▶ _Fragmento del texto_
+++++
Caos, animosidad, enfrentamientos, prédica a los convencidos, ad hominem y otros sesgos caracterizan a las redes sociales venezolanas en estos tiempos tumultuosos.
No hace falta recordar las ventajas y beneficios de las redes (Twitter, Facebook, Instagram), sabemos que dan voz a quienes no la tenían, permiten contactarnos con otros de forma fácil y rápida, así como informarnos y compartir intereses comunes. Pero las redes tienen un lado oscuro que, desafortunadamente, crece hasta opacar el luminoso, sobre todo en grupos humanos sumidos en la emocionalidad y la animosidad como la comunidad venezolana. Fuera del país, sin duda, pero sobre todo adentro.
Este tema lo he tratado en otros espacios. En mi columna de Univision publiqué en noviembre de 2018 un artículo titulado Sesgos inconscientes en las redes, donde destaco una lista de ilusiones y falsas atribuciones que la gente ejecuta en las redes. Una de ellas es el “empoderamiento sin poder propio”, es decir, la ilusoria convicción de que tenemos más influencia de la posible y un poder para cambiar la realidad que es poco más que inexistente.
En ese artículo concluyo que la gente en redes tiende a actuar como “vocero” (y a veces como “único-vocero”) cuando realmente es audiencia con herramientas de difusión. Es el rol lo que pesa, no las herramientas. Su vocería no tiene mayor influencia.
A algunos no les importa, pero a una mayoría sí aunque sea ilusoria. La incomunicación ocurre cuando miles de autoatribuidos voceros comienzan a hablar entre sí. Ninguno se lee o se escucha, excepto cuando se les refuerza positivamente. Este refuerzo positivo funciona a su vez como un “sesgo de confirmación”, aquel que hace que notemos y destaquemos aquello que nos refuerza e ignoremos lo que nos refuta.
De modo que la mayoría de los intercambios en redes son, en esencia, diálogos de sordos, pero de sordos que hablan mucho.
¿Qué afecta la conversación en redes?
En las redes venezolanas, todos los sesgos afloran, sobre todo por la desesperante situación interna, a lo que se suma una enorme población emigrante, que hace vida en países tan disímiles como Colombia, España o Estados Unidos. Y no obstante, todos conectados. Pero es sobre todo la tragedia social, económica y política del país la que exacerba los ánimo y aviva las llamas de la confrontación y la violencia verbal. La emocionalidad supera por mucho la racionalidad.
La hipersensibilidad y animosidad se sienten. “Tarifado”, “beata”, “borrego”, “Guaidó-lover”, “mudero”, “radical”, “tonto útil”, “de la secta”… así se llaman entre sí. El argumento ad hominem, aquel que antepone el ataque a la persona a la discusión de ideas, es pan de cada día. Ese abunda.
Tomemos, pues, este ejemplo: la batalla campal entre partidarios de Juan Guaidó y sus detractores. ¿Los detractores que vienen del chavismo? No, me refiero a los opositores anti-Guaidó. Los grados de furia, de -hay que decirlo- odio y de agresividad verbal se sienten casi dérmicamente en las pantallas de laptops y móviles.
+++++
▶ _Material recopilado_
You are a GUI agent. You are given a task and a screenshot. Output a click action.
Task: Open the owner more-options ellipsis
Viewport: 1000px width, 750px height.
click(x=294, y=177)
+++++
▶ _Tareas pendientes_
1. Según el texto sobre las redes sociales venezolanas, ¿en qué mes y año se publicó en la columna de Univision el artículo «Sesgos inconscientes en las redes»?
2. Redacta lo que sigue al texto sobre las redes sociales venezolanas a partir de su última oración.
El listado procede de una fuente distinta a la del texto.

▶ _Respuestas por tarea_
1. En noviembre de 2018.

2.
Mi opinión es que no es Guaidó per se. Un análisis frío nos deja claro que no hay alternativa a Guaidó, apoyado por los países que pueden hacer algo. Los detractores lo saben. Entonces ¿qué produce la animosidad e instiga las llamas de la confrontación? En mi opinión: la desesperante situación de Venezuela, el colapso y la crisis humanitaria. Capriles tardó más de una década en ver caer su liderazgo ¿por qué la gente aguantó? Porque no había tal nivel de crisis. La actual debacle venezolana (a la que se le suma el hastío de 20 años) hace que el escaso semestre de Guaidó en la palestra parezca un década. Eso corre en su contra.
Que ha cometido errores, no hay duda. Muchas críticas son ciertas, razonables y necesarias. Pero he leído ataques basados en teorías conspiratorias, en rumores de Whatsapp o en “tubazos” que resultan falsos. Yo los verifico. Del diálogo de Barbados he oído no menos de 10 versiones distintas, contradictorias entre sí. Con las 10 versiones se ataca por igual.
La controversia por el chapuzón, por ejemplo, habría sido de una ridiculez proverbial en 2012 o en 2015, pero en 2019 es detonante de (casi) una guerra civil por Twitter. La carta de escritores, periodistas y académicos que una agencia denominó “intelectuales” es otro ejemplo de cómo la desesperación, frustración y hastío alteran los sentidos a niveles demenciales. No los culpo ni los critico, solo pido que nos preguntemos si estamos desatando la furia contra el verdadero culpable de la situación o estamos reaccionando contra esa situación per se. ¿O ambos?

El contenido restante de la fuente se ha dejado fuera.